Por Luís Costa Pinto

– Você vai me dar um copo d’água quando chegar ao poder??

         A pergunta, com um vezo entre a intimidação e a chantagem, chegou por whatsapp. Vinha de um deputado bolsonarista, elemento destacado da base do governo e correia de transmissão nas engrenagens chantagistas montadas por Arthur Lira a partir da presidência da Câmara dos Deputados. Transitoriamente relevante para o governo no Parlamento, escrevia-me sentado no degrau mais alto dos píncaros de sua glória particular sem refletir que ela – como todas – vem secundada por um cortejo de horrores. E é passageira.

         – Não chegarei ao poder porque não o persigo. Desprezo poder e poderosos, aliás. Nunca lhe neguei água fresca (no mínimo) e boas ideias. Não é ficando ao lado de excrescências como Bolsonaro, Arthur Lira e quetais que você ascenderá. Admiro projetos ambiciosos e trajetórias corretas em busca dos sonhos. Isso que vocês estão fazendo hoje, atropelando Constituição, leis, normas, tradições, decência e moralidade a fim de reeleger uma criatura vil e perversa como Bolsonaro e o cortejo de jagunços que o pajeia é apenas – apenas – a materialização daquilo que eu antevi em 2016 (e falei para você): Democracia não admite atalhos, e impeachment sem crime de responsabilidade é atalho (como foi). Destruída a base, desmantelada a base legal do sistema político, tudo rui. E ruiu. Há o lado de quem produz ruínas e há o lado de quem resiste a esses vendilhões. Eu estou do lado da resistência.

         A resposta, que o deputado federal governista foi obrigado a ler, e leu, porque os dois traços em forma de “v” ficaram azuis no meu smartphone, delimitava nossa relação. Também circunscrevia quaisquer intimidades pretéritas a minha indignação por vê-lo – um antigo militante do Partido Comunista, outrora líder estudantil – na condição de acólito e jagunço de toda a perversidade que transforma o Brasil numa ruína impensável se sonhos que, em algum momento, havíamos sonhado juntos.

         Menos de três meses nos separam das urnas do 1º turno na nona eleição presidencial desde o fim da ditadura militar. Se Deus quiser, será turno único com o despacho ao mar de lama e ao quinto dos infernos dessa oferenda demoníaca que é Jair Bolsonaro.

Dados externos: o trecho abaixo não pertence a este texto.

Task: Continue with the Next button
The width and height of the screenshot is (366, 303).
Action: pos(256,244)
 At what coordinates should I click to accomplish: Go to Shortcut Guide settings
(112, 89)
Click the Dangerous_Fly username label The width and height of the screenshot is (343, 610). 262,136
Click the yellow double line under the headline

Ele será incinerado pelo fogo com o qual incendiou o País. Porém, em que pese tal certeza do veredito das urnas, desde janeiro de 1985, quando o Colégio Eleitoral instituído pelos generais-ditadores elegeu a dupla Tancredo Neves e José Sarney para o comando da República, nunca chegamos às vésperas de definição sucessória nacional com tantas e tamanhas dúvidas sobre o comportamento de militares (e de seus comandantes) em torno da soberana decisão popular.

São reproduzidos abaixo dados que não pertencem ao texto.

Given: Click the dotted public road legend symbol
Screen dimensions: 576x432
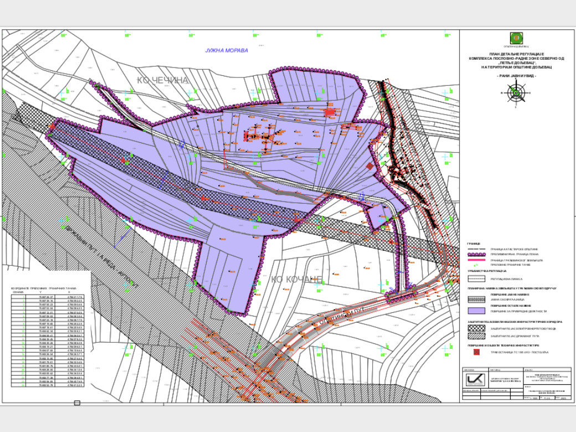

         Não há risco de golpe: o golpe já foi dado. Ocorreu em 2016, quando um conluio de parlamentares, jurisconsultos, empresários, opinionistas da mídia tradicional e uma corja de inocentes úteis e culpados insidiosos achou que rasgariam impunemente a Constituição para tirar do cargo uma presidente eleita legitimamente sem que houvesse crime de responsabilidade em nome do qual ela seria deposta. Vivemos os últimos cinco anos e meio sob as consequências duríssimas e os dissabores antidemocráticos enlutados pela morbidez dos ecos do golpe parlamentar/jurídico/classista perpetrado contra Dilma Rousseff.

         Ou é tolerável escutar impassíveis um militar da reserva, o ministro da Defesa, dizer por escrito ao Tribunal Superior Eleitoral que “não foi atendido” em demandas unilaterais feitas por eles para “reforçar a segurança” do sistema de apuração eletrônica de votos?

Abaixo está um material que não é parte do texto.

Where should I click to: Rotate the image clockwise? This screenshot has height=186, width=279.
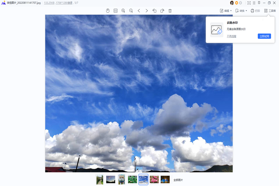pos(162,11)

As Forças Armadas não têm prerrogativa alguma que lhes deem a ousadia de desejarem chancelar a Democracia. Quando a normalidade democrática esteve em risco, aqui, foi com o concurso dos militares ou por causa deles. A Constituição de 1988 pôs os militares e seus comandantes como vassalos – vas-sa-los! – do poder político-institucional que emana das urnas e é exercido a partir do convívio harmônico dos Três Poderes republicanos. Ministro da Defesa é empregado de presidente da República. Generais, brigadeiros e almirantes devem obediência ao ministro da Defesa e este integra um governo. Quem tem interlocução com as presidências dos outros poderes é o chefe do Executivo. Se tal chefe é um ser desprezível e repugnante como Bolsonaro as normas de convívio democrático devem ser dribladas para que sejam preservadas – e não para serem demolidas. Paulo Sérgio Nogueira: ponha-se em seu lugar.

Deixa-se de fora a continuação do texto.